[AIM OF THE TASK]:
Pick out every line in the rows below that contains the word "screenshot". Case counts.

[DATA TO PROCESS]:
----------

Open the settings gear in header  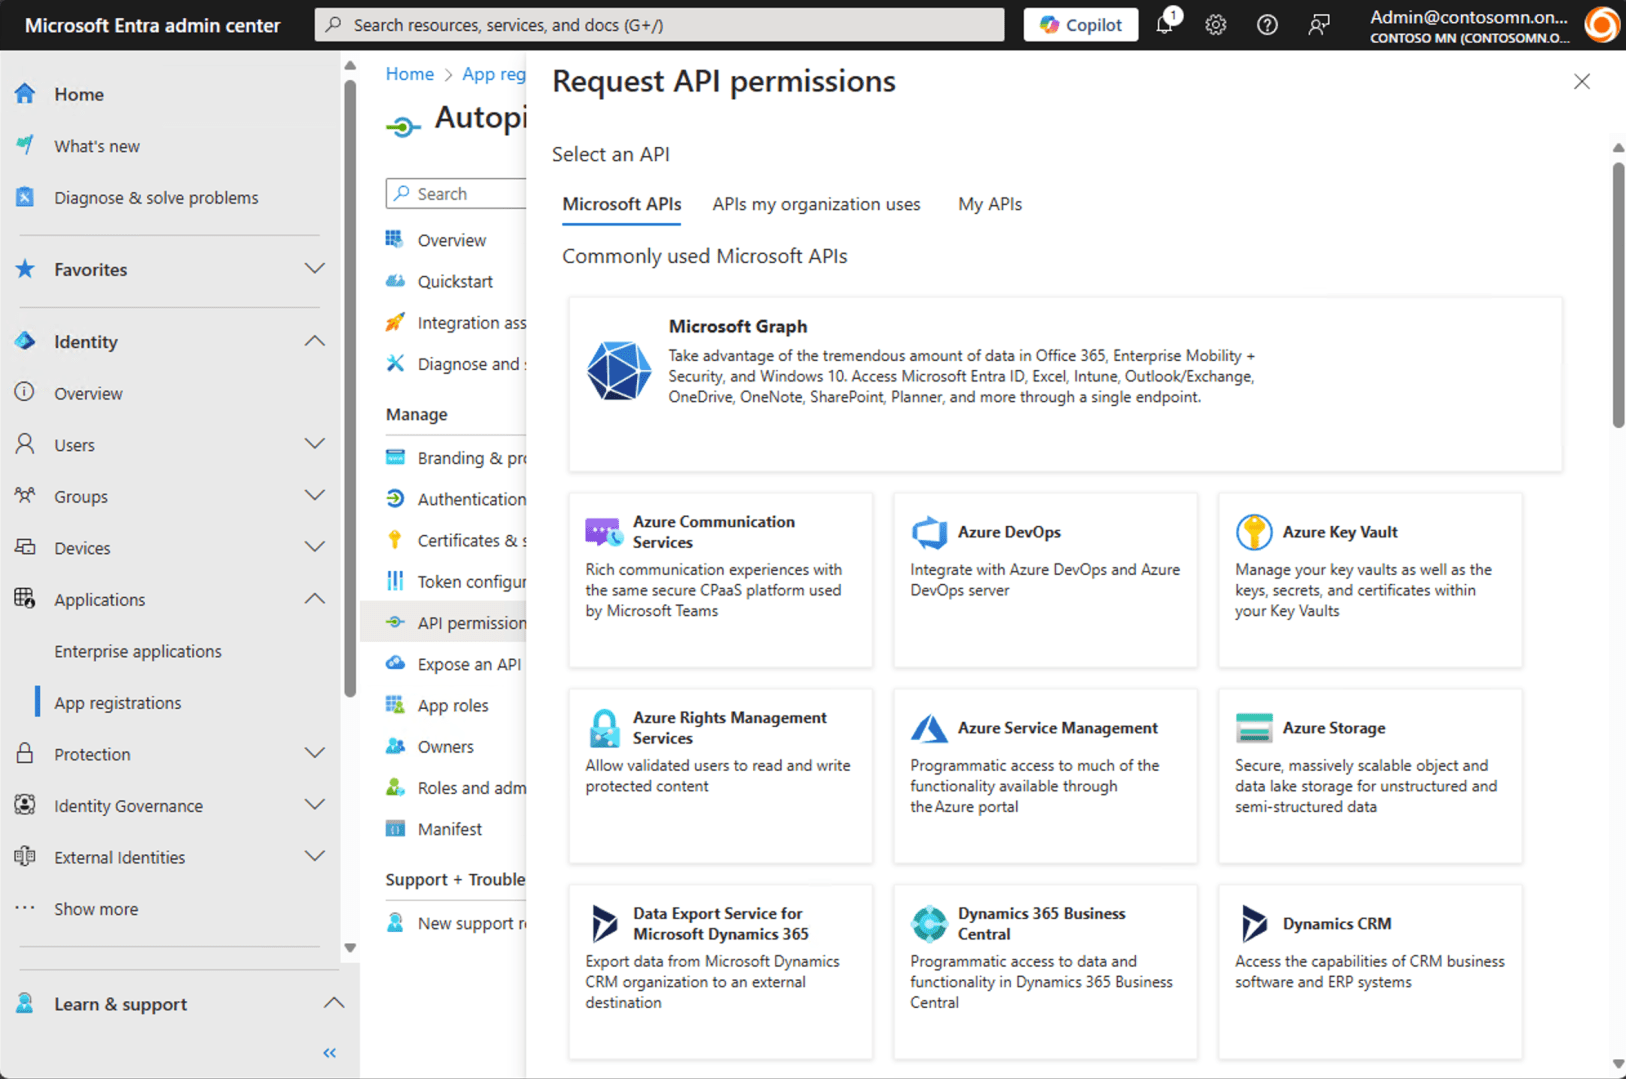(1215, 25)
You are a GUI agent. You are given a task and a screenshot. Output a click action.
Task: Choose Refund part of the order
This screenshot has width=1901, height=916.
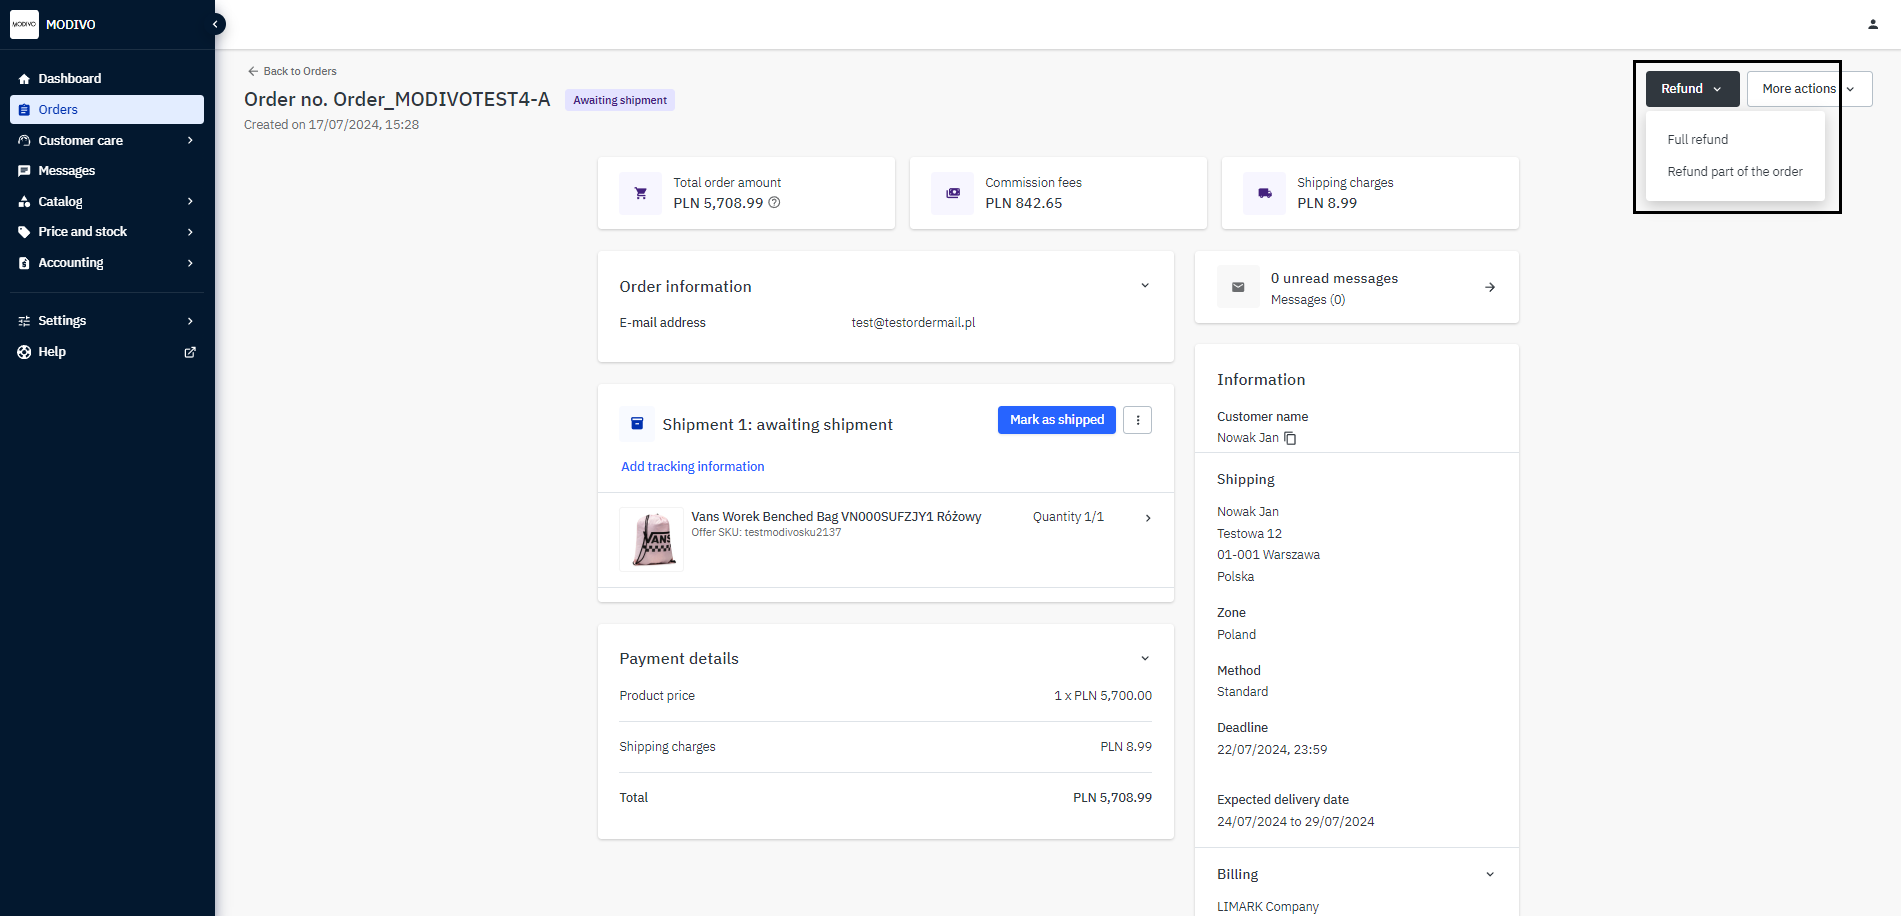click(x=1734, y=172)
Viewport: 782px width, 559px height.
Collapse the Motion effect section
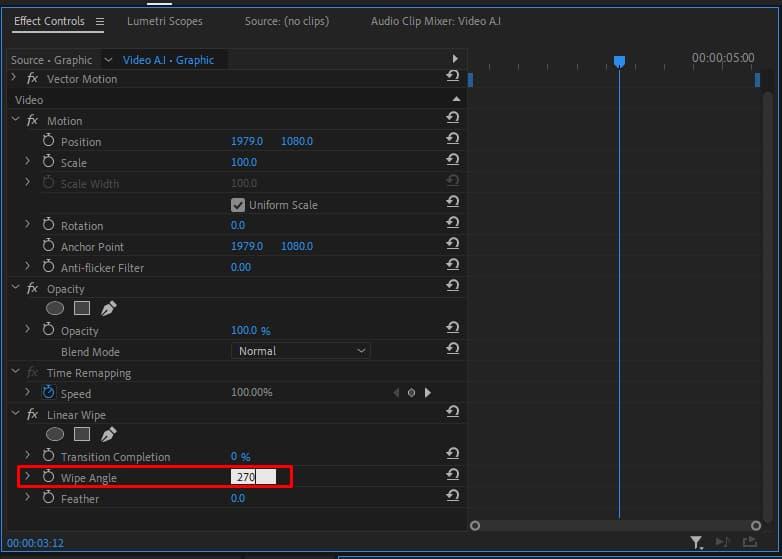(16, 121)
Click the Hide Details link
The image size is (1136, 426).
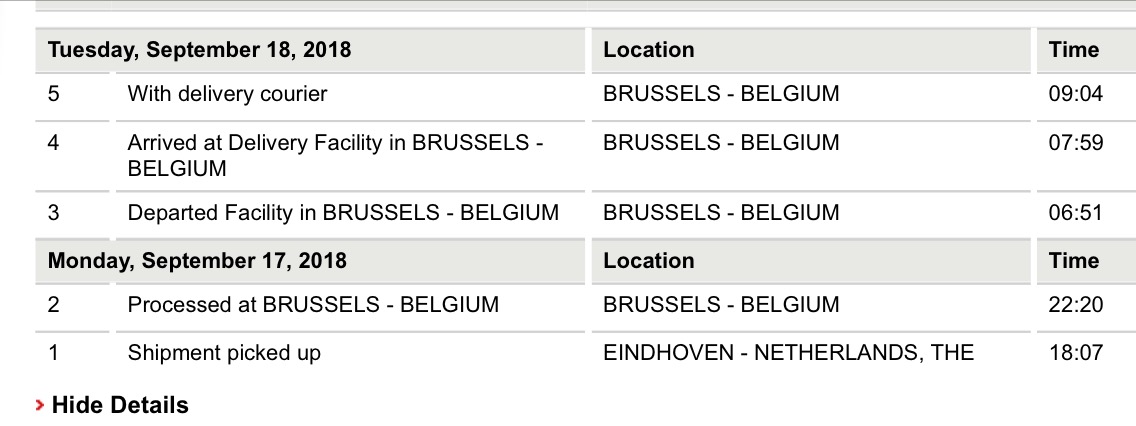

----------

[WORKED SOLUTION]:
You are a GUI agent. You are given a task and a screenshot. Output a click action.
This screenshot has width=1901, height=916.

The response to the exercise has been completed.